The Atlantic Hotel is a former hotel in Spanish Point, County Clare, Ireland. It was built around 1810 by Thomas Moroney, a member of the family of local landlords. For quite a while it boasted the title "Biggest Hotel on the British Isles".

History
In ca, 1845, Thomas Moroney extended the hotel to sixty rooms with luxurious hot and cold baths and spacious halls. The quietness and luxury made it a popular refuge for Irish and English gentry.

After a nine-hole golf course was established at Spanish Point, they soon started a collaboration. Guests of the hotel could play for free, others had to pay a green fee of 2 shillings 6 pence.

Auxiliary workhouse 
In 1838, the British Government issued the Irish Poor Laws to take care of the poor people and, in emergencies, to take control over destitute people. After the outbreak of the potato blight (Phytophthora infestans) and the failure of the potato crops, the system almost cracked under the pressure. Spanish Point fell under the Poor Law Union of Ennistymon. The Poor Law Union had set up a workhouse between Ennistymon and Lahinch. When the real trouble broke out due to the famine, the workhouse was soon overwhelmed. The Poor Law Union leased several other big buildings to serve as auxiliary workhouses. The Atlantic Hotel was one of them, and from September 1848 it housed 500 women and children.
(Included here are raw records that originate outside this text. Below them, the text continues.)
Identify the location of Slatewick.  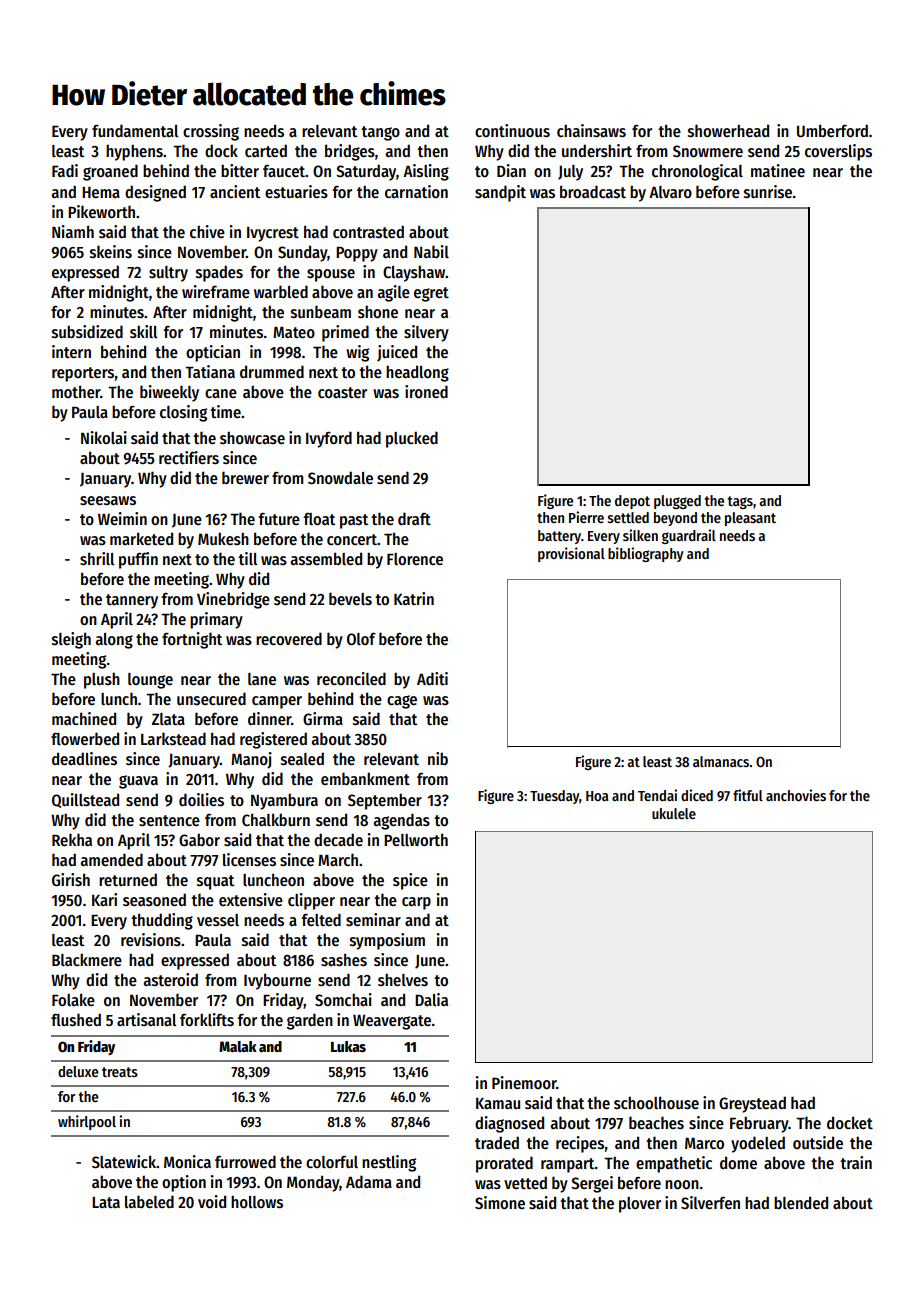
(124, 1161).
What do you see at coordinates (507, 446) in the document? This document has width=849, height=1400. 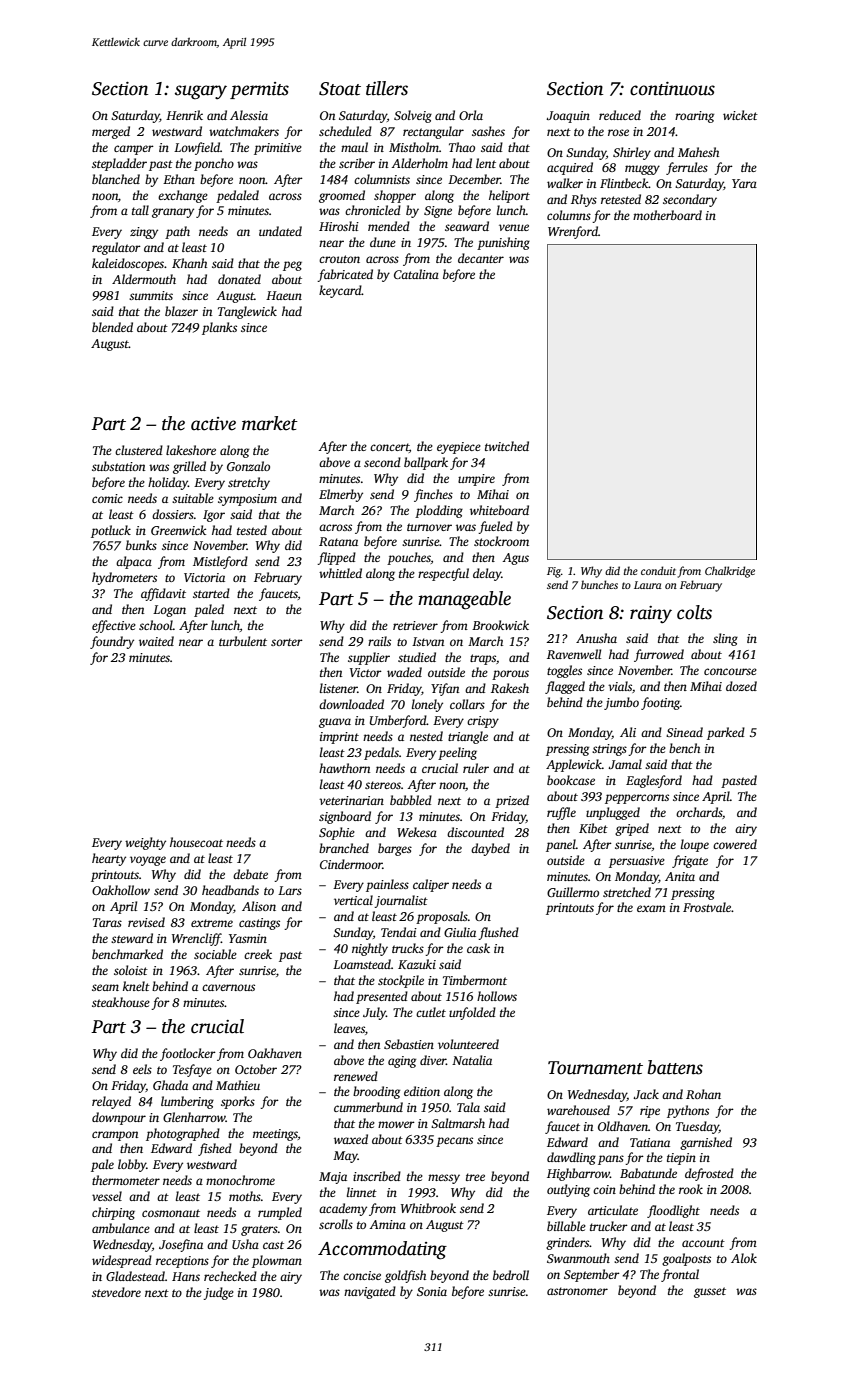 I see `twitched` at bounding box center [507, 446].
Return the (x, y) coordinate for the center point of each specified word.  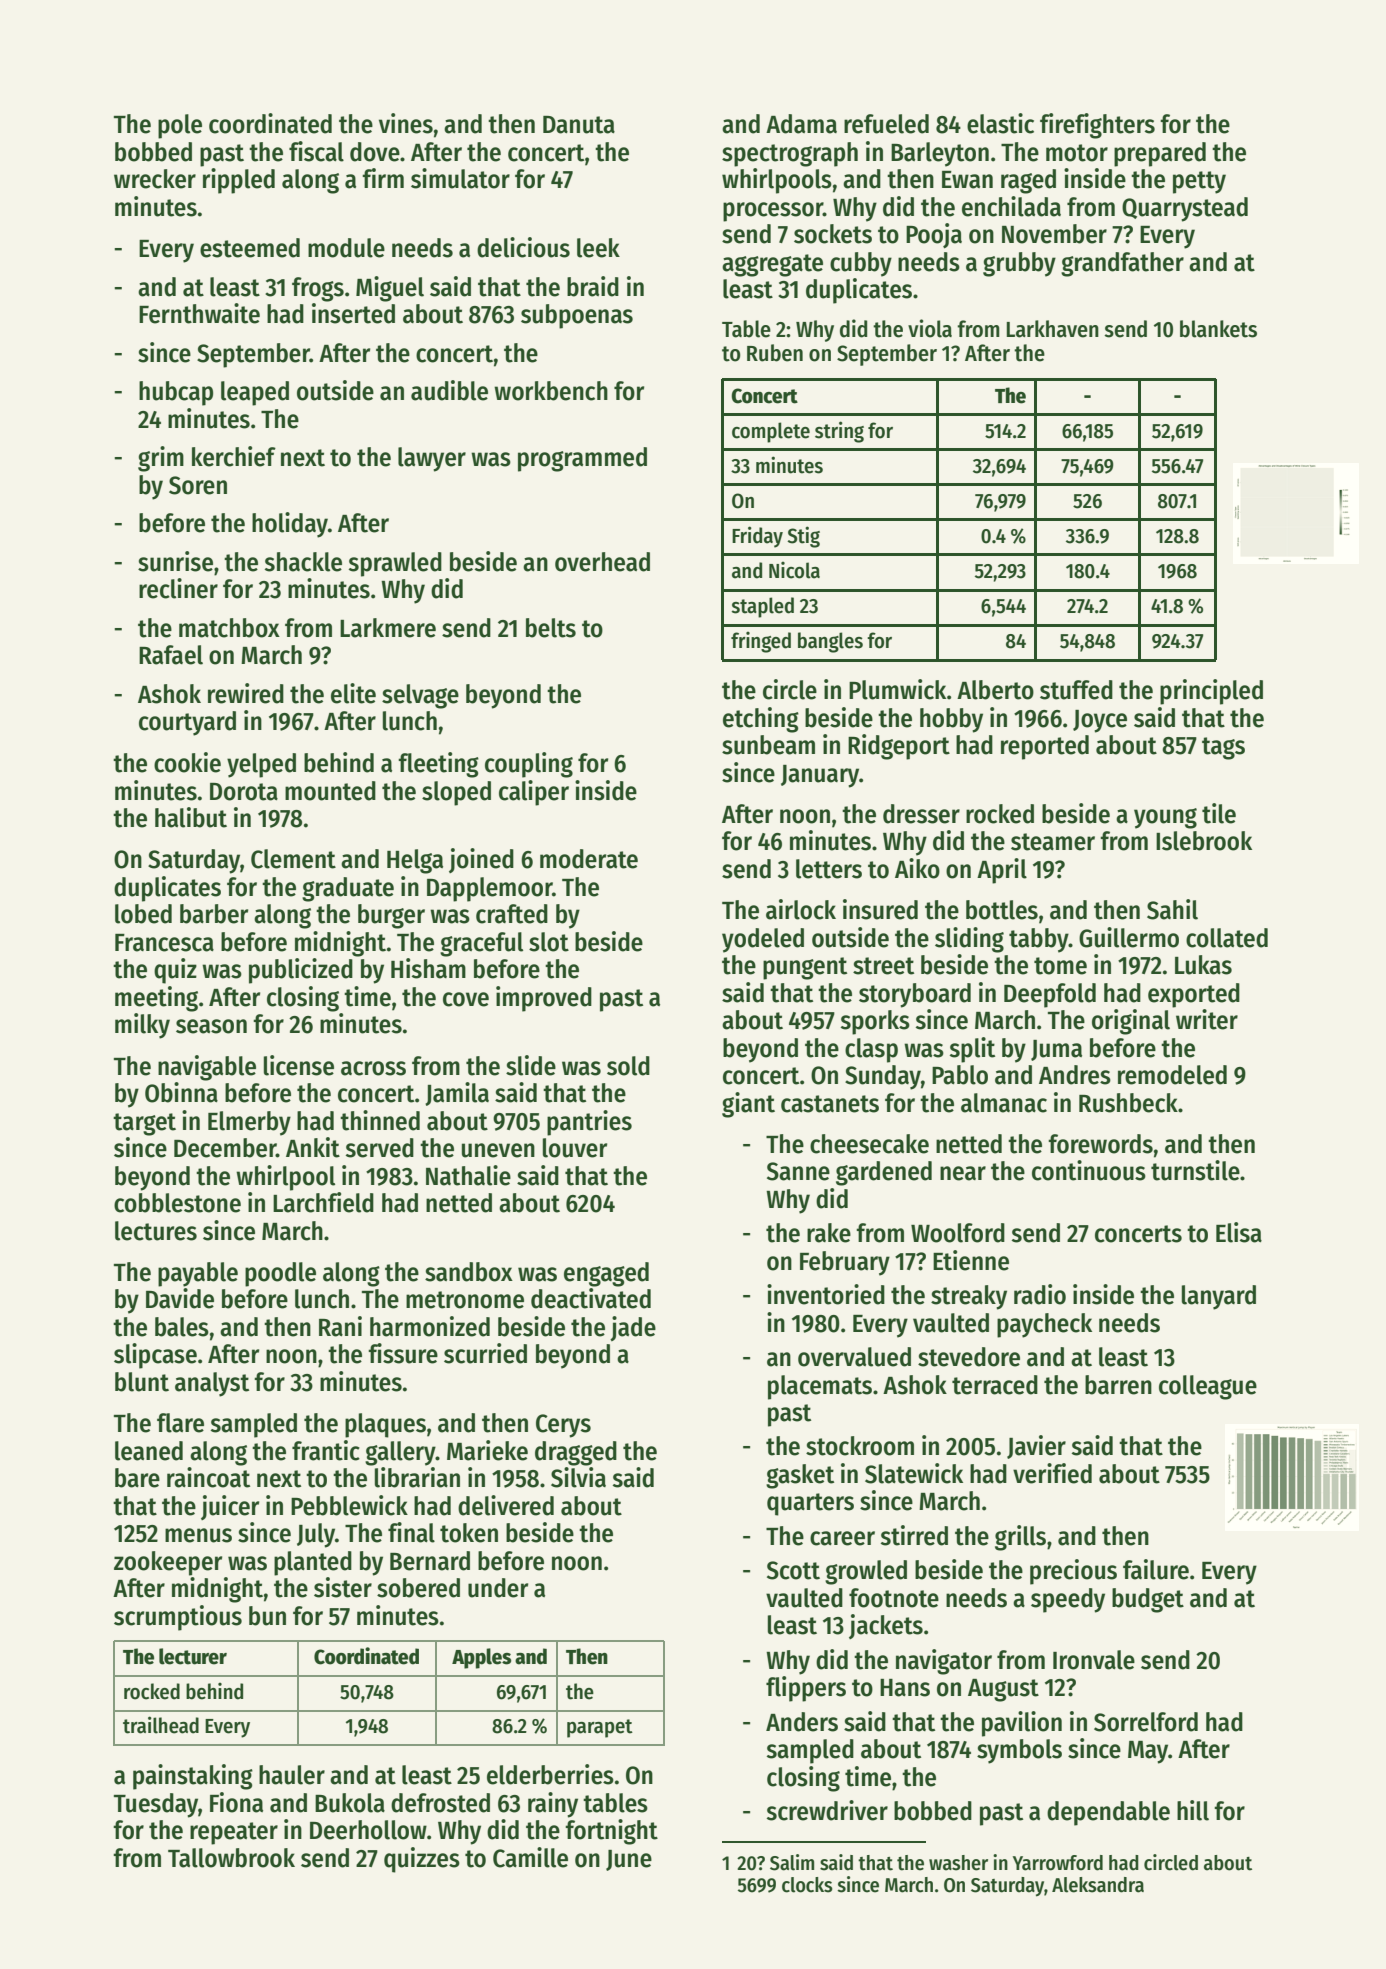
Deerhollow (368, 1830)
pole (180, 126)
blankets (1218, 329)
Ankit (313, 1147)
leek (598, 248)
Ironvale (1094, 1660)
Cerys (563, 1426)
In 1893, the hotel was owned by Mrs. E.L. Moroney.

Leon XIII
The hotel also played a part in the story of the 1907 rescue of the French three-masted ship Leon XIII. During a very severe storm the vessel ran on a reef near Quilty. Despite the extreme danger of storm and heavy sea, the fishermen from Quilty manned their currachs and came to the rescue. Over three days they managed to save most of the crew members, except the captain. With a broken leg he could not be moved. He was rescued later, after the storm, by a naval vessel.
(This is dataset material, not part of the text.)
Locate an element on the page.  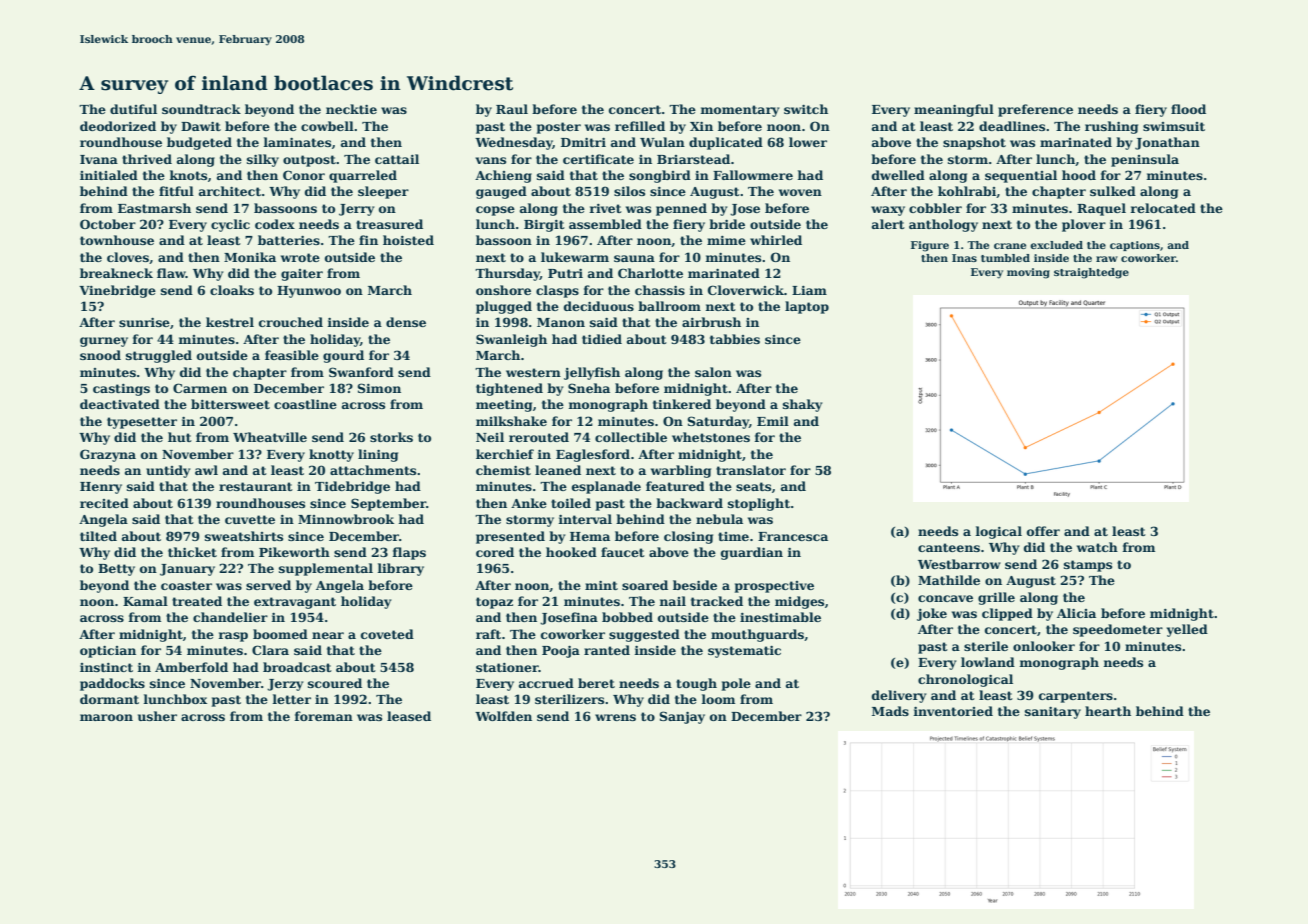
Jerzy is located at coordinates (285, 685).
The French Government was very impressed. At an event in the Atlantic Hotel, the Government presented the gallant fishermen with bronze medals.

Closing down
In 1930, the hotel was permanently closed. It had largely depended on the English gentry but they did not dare to travel to Spanish Point after the Irish War of Independence and the Civil War. The building was still mentioned in the 1942 ITA Survey, but not as a hotel.

After the closure of the hotel, the site eventually became derelict. Nowadays, just a few pieces are left.

Armada Hotel
In the 1970s a new hotel, the 85-room Armada Hotel, was built on the site.